Red Room starts somewhere in Dublin, as a woman named Kyra (Amy Kelly, “Red Rock” TV series) walks home alone at night. A lost cellphone rings on the tarmac. She picks it up. Distracted, she’s grabbed from behind and bundled into a van. She wakes up in a room, locked in chains, along with two other women: Alison (Saoirse Doyle, “Don’t Forget Me”) and Lilly (Sohaila Lindheim, “Class A”).
Their captors are grim, burly men who are watching their every move, waiting for the moment when one of them will be dragged out, tied to a bed, tortured and killed. It’s a snuff gig: Wealthy worldwide wankers bidding top dollar to watch online, with the highest bidder getting to choose the method of malice.
The “Red Room,” from which the title is derived, is where the crimes take place. The web guy is Michael (Eddie Jackson, “The Man Who Invented Christmas”), literally chained to his desk, forced to transmit these horrors to the world. Why this internet-enabled computer whizz isn’t capable of requesting some kind of remote help is anyone’s guess.
Upstairs, as Lilly rages and Alison panics, practically-minded Kyra has plans to escape as soon as possible. But the fearsome patriarch of this grubby crime family, known simply as “Dad” (Brian Fortune, “Game of Thrones” TV series), is a powerful man with powerful associates. As the auction rolls on, time is running out. Can the ladies fight their way out before becoming the next webcam sensation?

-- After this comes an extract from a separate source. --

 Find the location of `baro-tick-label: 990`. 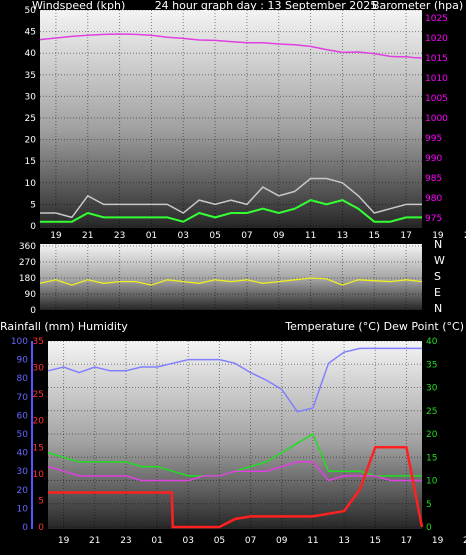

Dad’s whole enterprise is like a sensationalist tabloid headline made flesh (and blood — lots of blood). Realistically — and this film does appear to be grounded in reality — it seems like a flimsy and barely sustainable business model to me; but as a metaphor for the internet’s grotesque progression toward more and more extreme content as a way of keeping eyes and wallets open, it’s passable.

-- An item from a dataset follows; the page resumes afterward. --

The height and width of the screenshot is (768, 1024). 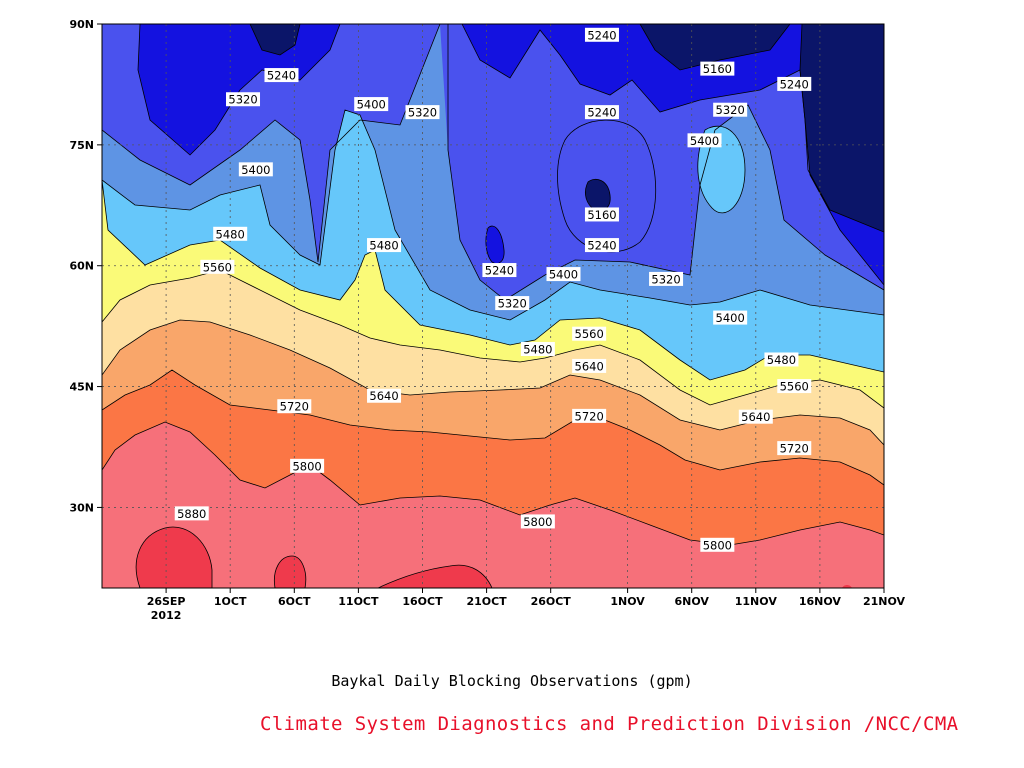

To flesh out the limited premise of Red Room — and to avoid inevitable repetition — we get flashbacks to a time prior to the kidnapping. It turns out Kyra is a single mom who was just enjoying a rare night out with friends. In the nightclub, Kyra is portrayed as very shy and wary of her potential suitor — but that doesn’t stop her agreeing to some sexy time in the toilets, from which she is ejected onto the very street where she will meet her demise. The film comes treacherously close to victim-blaming at this point.
While the women do a solid job of portraying fear, anger and resilience, the male actors are far less convincing. Chief henchman Richard (John D’Allesandro, “Cardboard Gangsters”) is particularly wooden, while an offsite Fortune literally phones in his role from his couch. Jackson gives a sniveling and twitchy performance of some merit, but his character makes no sense.
With its flashing, chunky font and screeching, abrasive score, writer-director Stephen Gaffney is evidently aiming for a Gaspar Noé vibe. Not in terms of virtuoso filmmaking — Red Room is determinedly front-lit and stagily directed — but in its intention to outrage. Except Noé’s extremeness is always delivered with purpose. Sadistic violence and a confrontational approach to narrative cinema are not automatically synonymous. And I’m not sure why any serious filmmaker would include a “swish” sound when cutting between present day and the past, like a whimsical edit from “The Big Bang Theory.”
It looks silly and cheap, but the final online show is still repulsive: Super-glued lips, hammered knees and painfully slow disemboweling. A grim relic of the torture porn era, it would appear that the raison d’etre of Red Room is to show bad people doing untold acts of cruelty to better people. But like so many of its brethren, the real nastiness is in the filmmakers’ unrelenting reluctance to offer any release or poetic justice. The result is monotone in its meanness, banal in its savagery, and unconvincing in its real-world reflections. Horror should never be this dull.